Teammates can review code submissions before adding it to the main codebase. One project I worked on long ago did not have source control, and an issue with the server combined with our text editor ended up removing the contents in several files I had open. Since we didn’t have backups, all that work was lost forever. If we had source control on that project none of the work would have been lost.

9. Web technology will continue to advance, but not all users will

Every couple of months at least two popular web browsers are updated. With those updates come new technologies that web developers can take advantage of. However, not all users are able, or willing, to update their browser as quickly, or at all. When we utilize these technologies we need to know what happens for a user who cannot use such features. This knowledge was gained by learning how to build resilient websites along with looking at browser adoption worldwide as a number of people, not a percentage of population. Seeing 319 million people 1 as opposed to 1% of browsers helps us to understand the weight of the decision we make.

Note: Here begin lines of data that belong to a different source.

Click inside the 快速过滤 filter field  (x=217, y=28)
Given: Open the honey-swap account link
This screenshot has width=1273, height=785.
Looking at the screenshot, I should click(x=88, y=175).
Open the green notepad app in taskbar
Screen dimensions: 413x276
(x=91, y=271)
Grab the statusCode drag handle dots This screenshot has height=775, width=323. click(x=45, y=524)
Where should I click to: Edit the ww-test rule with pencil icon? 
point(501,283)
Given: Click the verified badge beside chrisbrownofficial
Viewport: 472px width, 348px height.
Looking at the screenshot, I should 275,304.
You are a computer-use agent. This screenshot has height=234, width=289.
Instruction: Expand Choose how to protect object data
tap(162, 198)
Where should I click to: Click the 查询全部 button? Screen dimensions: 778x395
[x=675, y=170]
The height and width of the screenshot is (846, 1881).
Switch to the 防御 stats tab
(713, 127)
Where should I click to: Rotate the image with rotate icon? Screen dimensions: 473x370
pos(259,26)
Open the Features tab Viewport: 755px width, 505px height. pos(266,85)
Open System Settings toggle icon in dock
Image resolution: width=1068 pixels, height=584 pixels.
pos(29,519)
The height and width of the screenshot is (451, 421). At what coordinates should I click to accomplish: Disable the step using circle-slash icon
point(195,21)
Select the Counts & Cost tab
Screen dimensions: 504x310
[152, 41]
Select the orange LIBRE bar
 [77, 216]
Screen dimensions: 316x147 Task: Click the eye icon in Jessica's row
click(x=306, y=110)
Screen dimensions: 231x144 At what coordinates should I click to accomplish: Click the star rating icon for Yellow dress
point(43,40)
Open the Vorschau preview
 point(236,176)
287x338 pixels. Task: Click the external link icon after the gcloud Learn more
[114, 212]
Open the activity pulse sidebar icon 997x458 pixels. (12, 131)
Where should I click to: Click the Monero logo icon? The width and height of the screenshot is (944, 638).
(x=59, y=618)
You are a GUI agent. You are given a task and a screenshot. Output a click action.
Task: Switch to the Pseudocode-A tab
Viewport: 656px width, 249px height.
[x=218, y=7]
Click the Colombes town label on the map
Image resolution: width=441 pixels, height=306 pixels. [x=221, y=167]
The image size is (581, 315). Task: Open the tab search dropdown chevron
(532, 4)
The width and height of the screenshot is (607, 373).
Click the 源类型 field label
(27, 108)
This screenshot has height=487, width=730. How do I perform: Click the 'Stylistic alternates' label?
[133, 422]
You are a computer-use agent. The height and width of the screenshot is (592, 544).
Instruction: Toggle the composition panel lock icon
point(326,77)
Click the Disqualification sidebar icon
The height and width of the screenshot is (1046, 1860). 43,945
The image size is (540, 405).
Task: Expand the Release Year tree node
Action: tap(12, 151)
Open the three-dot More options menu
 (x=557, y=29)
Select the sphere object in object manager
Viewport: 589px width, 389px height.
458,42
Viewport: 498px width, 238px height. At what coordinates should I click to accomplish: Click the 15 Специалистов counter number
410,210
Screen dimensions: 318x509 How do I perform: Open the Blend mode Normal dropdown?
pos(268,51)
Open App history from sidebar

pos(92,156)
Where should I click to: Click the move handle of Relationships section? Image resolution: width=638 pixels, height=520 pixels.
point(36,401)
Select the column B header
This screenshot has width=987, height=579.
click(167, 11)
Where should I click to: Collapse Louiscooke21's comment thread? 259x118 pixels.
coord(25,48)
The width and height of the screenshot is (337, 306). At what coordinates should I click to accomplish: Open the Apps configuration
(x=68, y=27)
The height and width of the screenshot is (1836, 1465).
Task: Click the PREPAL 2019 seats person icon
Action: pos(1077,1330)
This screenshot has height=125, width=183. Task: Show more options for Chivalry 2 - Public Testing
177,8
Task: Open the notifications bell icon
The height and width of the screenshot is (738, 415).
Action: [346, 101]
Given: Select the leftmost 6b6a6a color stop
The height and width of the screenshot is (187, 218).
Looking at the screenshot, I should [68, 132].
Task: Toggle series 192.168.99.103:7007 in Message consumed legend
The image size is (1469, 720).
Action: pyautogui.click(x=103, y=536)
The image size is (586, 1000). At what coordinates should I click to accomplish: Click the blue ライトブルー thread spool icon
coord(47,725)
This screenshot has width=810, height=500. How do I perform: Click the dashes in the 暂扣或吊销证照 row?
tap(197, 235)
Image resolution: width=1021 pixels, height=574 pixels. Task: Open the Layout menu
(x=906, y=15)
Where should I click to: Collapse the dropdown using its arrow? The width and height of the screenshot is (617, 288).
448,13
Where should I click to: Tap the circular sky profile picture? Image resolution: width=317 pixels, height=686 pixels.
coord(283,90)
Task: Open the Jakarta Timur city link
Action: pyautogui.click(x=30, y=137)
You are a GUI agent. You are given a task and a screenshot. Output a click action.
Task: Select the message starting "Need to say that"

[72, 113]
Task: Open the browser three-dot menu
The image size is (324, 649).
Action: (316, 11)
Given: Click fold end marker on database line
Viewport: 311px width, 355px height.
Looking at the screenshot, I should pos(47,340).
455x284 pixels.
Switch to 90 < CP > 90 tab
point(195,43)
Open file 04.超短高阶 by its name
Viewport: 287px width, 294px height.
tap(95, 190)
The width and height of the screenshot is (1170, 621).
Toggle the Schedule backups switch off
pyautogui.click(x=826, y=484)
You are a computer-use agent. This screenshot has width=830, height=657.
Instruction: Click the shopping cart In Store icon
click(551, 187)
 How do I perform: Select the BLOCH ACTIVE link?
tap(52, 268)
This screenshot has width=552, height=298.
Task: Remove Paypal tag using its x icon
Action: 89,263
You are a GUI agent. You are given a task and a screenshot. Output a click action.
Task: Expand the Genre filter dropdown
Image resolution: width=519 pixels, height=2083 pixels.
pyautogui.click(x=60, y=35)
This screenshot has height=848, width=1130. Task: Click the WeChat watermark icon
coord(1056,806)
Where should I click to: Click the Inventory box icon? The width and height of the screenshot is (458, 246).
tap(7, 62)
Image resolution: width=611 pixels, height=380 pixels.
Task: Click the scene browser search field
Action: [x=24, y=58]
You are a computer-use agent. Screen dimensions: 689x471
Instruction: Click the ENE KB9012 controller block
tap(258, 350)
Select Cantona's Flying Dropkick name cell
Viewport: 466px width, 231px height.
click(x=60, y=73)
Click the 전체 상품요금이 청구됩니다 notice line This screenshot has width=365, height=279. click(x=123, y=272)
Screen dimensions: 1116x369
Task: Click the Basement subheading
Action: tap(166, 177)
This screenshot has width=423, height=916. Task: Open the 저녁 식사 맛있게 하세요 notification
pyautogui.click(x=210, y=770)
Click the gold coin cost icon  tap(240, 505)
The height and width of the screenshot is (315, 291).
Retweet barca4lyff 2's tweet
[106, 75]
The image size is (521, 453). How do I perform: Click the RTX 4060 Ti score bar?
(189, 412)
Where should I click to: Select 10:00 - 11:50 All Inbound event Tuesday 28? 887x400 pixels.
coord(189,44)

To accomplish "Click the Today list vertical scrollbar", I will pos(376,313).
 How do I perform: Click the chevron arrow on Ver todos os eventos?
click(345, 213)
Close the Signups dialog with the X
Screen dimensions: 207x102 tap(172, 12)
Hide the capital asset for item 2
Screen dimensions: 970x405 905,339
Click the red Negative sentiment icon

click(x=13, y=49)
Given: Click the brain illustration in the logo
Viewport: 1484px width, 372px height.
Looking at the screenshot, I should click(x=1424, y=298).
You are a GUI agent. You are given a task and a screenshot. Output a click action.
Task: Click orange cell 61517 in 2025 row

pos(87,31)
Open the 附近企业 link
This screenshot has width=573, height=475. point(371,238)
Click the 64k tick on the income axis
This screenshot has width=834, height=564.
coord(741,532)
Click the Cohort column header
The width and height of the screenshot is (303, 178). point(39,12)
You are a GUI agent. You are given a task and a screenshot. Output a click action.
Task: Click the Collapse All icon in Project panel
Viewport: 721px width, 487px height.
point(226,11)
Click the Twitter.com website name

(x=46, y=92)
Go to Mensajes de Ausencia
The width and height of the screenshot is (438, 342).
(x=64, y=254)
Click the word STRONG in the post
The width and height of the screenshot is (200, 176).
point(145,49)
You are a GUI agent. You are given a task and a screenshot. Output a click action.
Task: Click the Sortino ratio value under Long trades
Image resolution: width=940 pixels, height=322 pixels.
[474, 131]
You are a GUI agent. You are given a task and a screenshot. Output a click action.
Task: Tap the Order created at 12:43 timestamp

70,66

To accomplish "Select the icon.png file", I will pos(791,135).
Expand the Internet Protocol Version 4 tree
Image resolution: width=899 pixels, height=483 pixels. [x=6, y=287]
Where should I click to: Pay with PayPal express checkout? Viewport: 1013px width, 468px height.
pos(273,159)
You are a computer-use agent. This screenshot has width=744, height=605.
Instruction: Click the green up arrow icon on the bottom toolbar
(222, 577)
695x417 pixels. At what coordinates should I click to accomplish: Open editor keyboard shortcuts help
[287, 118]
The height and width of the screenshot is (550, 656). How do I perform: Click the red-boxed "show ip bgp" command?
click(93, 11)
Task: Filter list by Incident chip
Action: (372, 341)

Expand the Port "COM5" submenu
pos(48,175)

1 319 million people is 1% of the internet population, at the time of this writing, estimated here.

10. Any rules we set for ourselves will likely change, so use tools to determine the best route

Any and all rules we as developers have learned will likely change. Years ago it was best to design our sites for 800x600 or 1024x768 screen resolution. Since then we have learned that building for any possible resolution gives much more benefit.

For the past few years in web performance, it was considered best practice to minify our stylesheet files, because there were less bytes that needed to be sent with its TCP connection. However now with HTTP/2, it’s counter-productive to minify the files as HTTP/2 interprets the code as it’s sent over. In order to prove our rules are still useful, we must test them. Another rule that Web Developers have placed upon themselves is to only have javascript at the bottom of the file. There are situations where having the JavaScript within the main content of the file is beneficial and gives a better experience for the user.

All rules can and likely will change. Anything I noted up above will likely be different in another five years. It’s up to us to change along with them.